What could have easily been mistaken for rain, wasn’t. The big, black-winged insects that have emerged after their 17-year slumber were in such large numbers, they showed up on radar.

“While weather radar is very precise, it would likely take hundreds of thousands, if not millions of cicadas to be able to see what we saw yesterday on radar,” said CNN meteorologist Dave Hennen.

The National Weather Service office in Baltimore/Washington, DC, tweeted this image, that caught a lot of attention over the weekend.

This phenomenon is something that we have seen before. Just last spring, millions of mayflies showed up on the radar over Lake Erie.

In Phoenix, it was bats that made an appearance on radar.

Radar can pick up smoke from wildfires, or a bird migration. It even “sees” the famous Austin, Texas, bats that migrate on an almost nightly basis from under the Congress Bridge.

How do weather radars detect insects?

doppler radar can detect insects, smoke and even bats.

Radar can pick up all kinds of atmospheric phenomenon beyond rain.

“Weather radar is now very sophisticated in what it can detect,” Hennen said. “The radar sends a beam of energy into the atmosphere and if it hits a ‘target’ it sends that information back to the radar.”

The radar can determine the size and shape of an object so it knows if it’s rain, hail, etc. or something else.

“Insects on radar is something we see all the time,” said Terry Schuur, a research scientist with the University of Oklahoma School of Meteorology. “Insects are just like raindrops; they reflect the radar’s energy back to the radar, just like a raindrop would.”

Both Hennen and Schuur agree that it could have been any kind of insect.

“They all return power to radar in their unique way,” Schuur said. “It could be cicadas or any other bug.

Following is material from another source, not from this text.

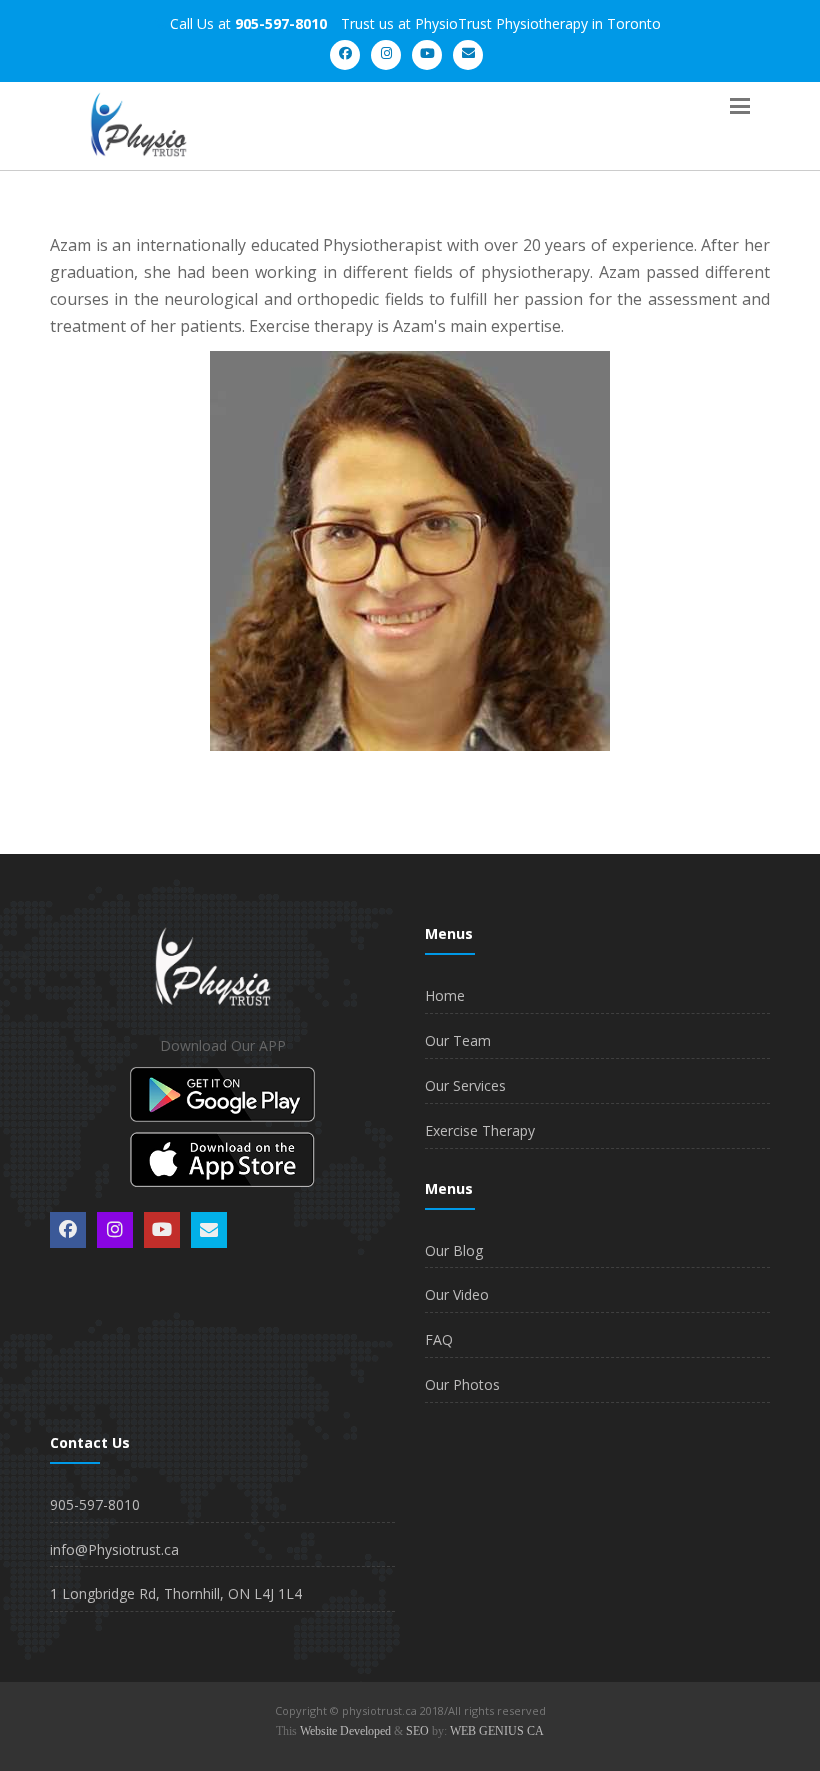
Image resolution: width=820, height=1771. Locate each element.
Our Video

“If they are up there, the radar can see them,” Schuur said.

Cicadas or not cicadas?

Not everyone is convinced the radar showed cicadas.

“It’s highly unlikely it was cicadas,” said Nancy Hinkle, a professor of entomology at the University of Georgia.

A Brood X cicada clinging to a tree.

“Cicadas don’t fly in groups, they don’t swarm and they are actually poor fliers,” Hinkle said.

She says cicadas don’t fly long distances, just short flights from tree to tree.

She believes it had to be another insect, since cicadas are only found at tree level and down, not higher in the atmosphere.

“We don’t know with absolute certainty that what we saw over the weekend was the cicadas, but we know with sunny skies over DC that it wasn’t precipitation being detected, and the National Weather Service was confident enough to tweet about it,” Hennen said.